As a lawyer in her office’s civil division, it was Kanoff’s job to defend City Hall against the allegations. She followed her normal routine, locating the video tape from the bus system’s on-board surveillance system that showed the incident in question.
The plaintiff, David Hamodot, claimed in court papers he had been “thrown to the ground” by the bus door, causing him pain and suffering that required “extensive medical and chiropractic” care.
The video tape, though, told a different story. Kanoff said it clearly showed the plaintiff’s claims were — to say the least — trumped up. Armed with the evidence, she was quickly able to get Hamodot’s lawyer to drop the $35,000 suit against City Hall.
For many attorneys, that’s where the story would have ended — an easy win in an open and shut case.
But not for Kanoff.
“I feel that I need to bring problems to the right people so they’ll be addressed,” she said. “I think it’s the right thing to do.”
So she took the video tape to the Santa Monica Police Department, where officers forwarded it on to the District Attorney, who filed a felony perjury charge against Hamodot.
More than a year after the alleged incident took place, Kanoff is set to testify for the prosecution in the criminal case against Hamodot on June 15 at the LAX Courthouse.
“I see it as part of my job,” she said. “I also see it as part of my job as a good citizen of this country.

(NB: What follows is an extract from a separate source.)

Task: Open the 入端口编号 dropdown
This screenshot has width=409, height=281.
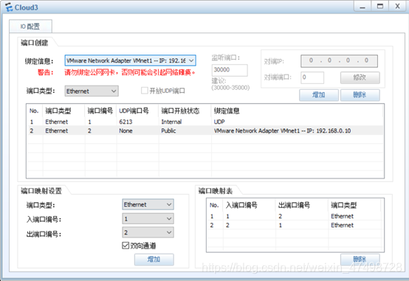Action: tap(148, 219)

When you see something that’s not right, you should stand up and report it.”
Attempts to reach Hamodot through his attorney in the Big Blue Bus case were not successful.
For Kanoff, it’s the third time in her 29-year career at City Hall that she’s initiated a criminal perjury case against an adversary in litigation. Filing criminal charges that stem from a civil action isn’t necessarily unheard of, but Kanoff is one of the few — if not the only — attorney at City Hall who has taken the step.

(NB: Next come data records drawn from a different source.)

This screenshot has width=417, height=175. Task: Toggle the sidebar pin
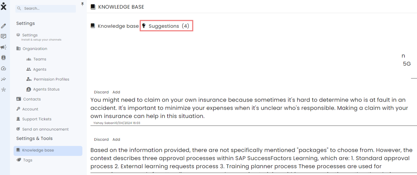pyautogui.click(x=82, y=4)
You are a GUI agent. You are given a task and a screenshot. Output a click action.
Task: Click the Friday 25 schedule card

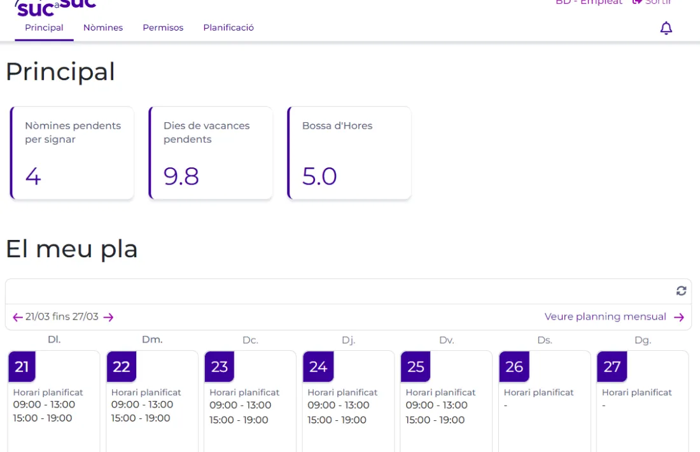(447, 407)
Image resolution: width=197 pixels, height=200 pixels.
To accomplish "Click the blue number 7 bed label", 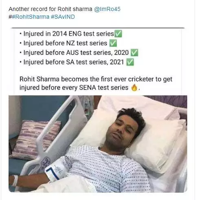I will [x=53, y=174].
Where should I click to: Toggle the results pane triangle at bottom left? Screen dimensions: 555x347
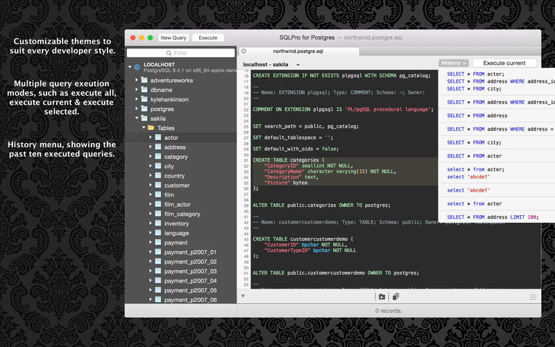[243, 297]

“Maybe I get more involved, I don’t know,” she said.
A graduate of UCLA and Southwestern Law School, when she decided to become an attorney Kanoff thought she’d defend women’s rights. Instead she ended up fighting on behalf of the Santa Monica Police Department, and she couldn’t be happier.
“I love my job,” she said. “I get to do the right thing. If I think that the city should prevail in a case I can go all the way to trial. If I think the city maybe messed up or there was a problem, I can settle the case.”